-- start of Data excerpts --

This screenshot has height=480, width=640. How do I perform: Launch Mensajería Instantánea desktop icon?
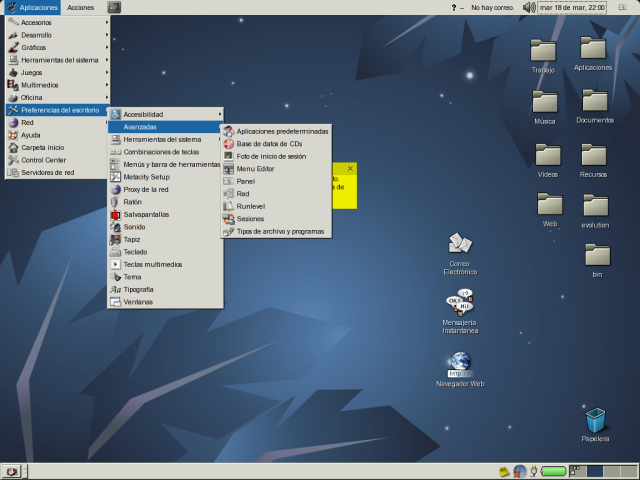(459, 304)
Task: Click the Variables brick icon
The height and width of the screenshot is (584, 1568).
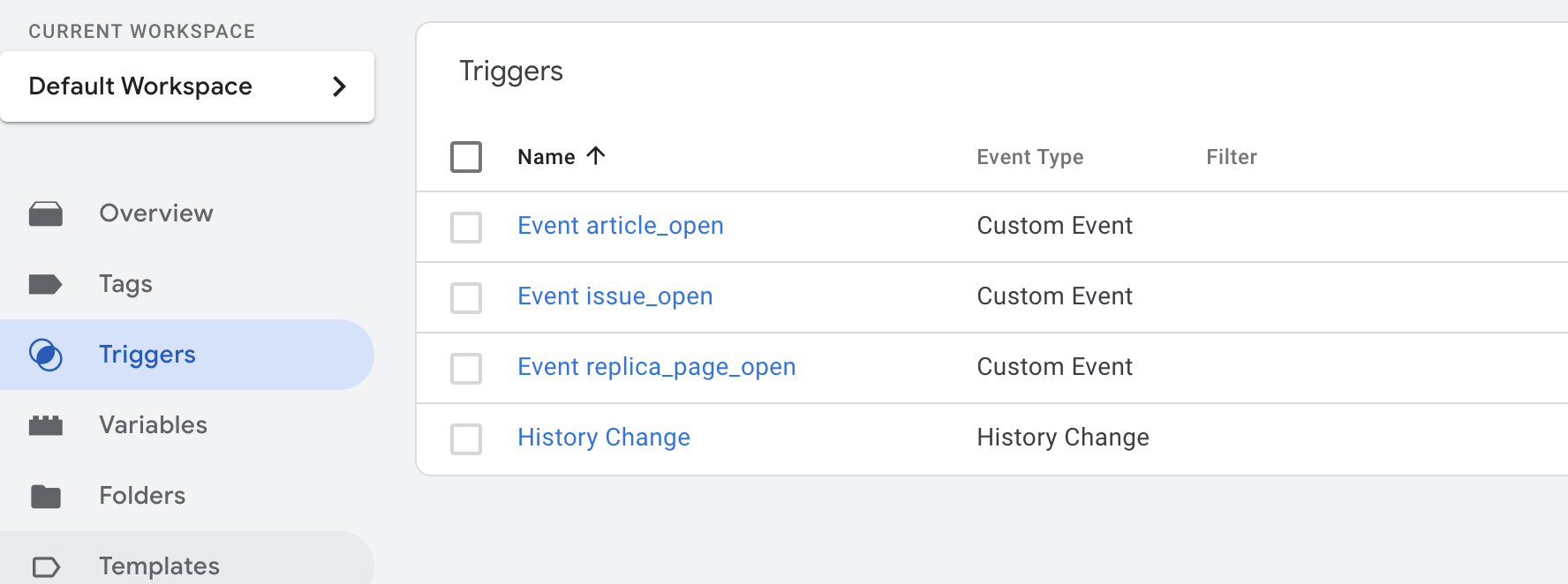Action: [46, 425]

-- end of Data excerpts --

What the exercise asks — Please retype the lines above word for word, leaving out the pictures.

Worked answer —
This screenshot has height=480, width=640. How do I perform: Launch Mensajería Instantánea desktop icon?
(459, 304)
Task: Click the Variables brick icon
The height and width of the screenshot is (584, 1568).
Action: [46, 425]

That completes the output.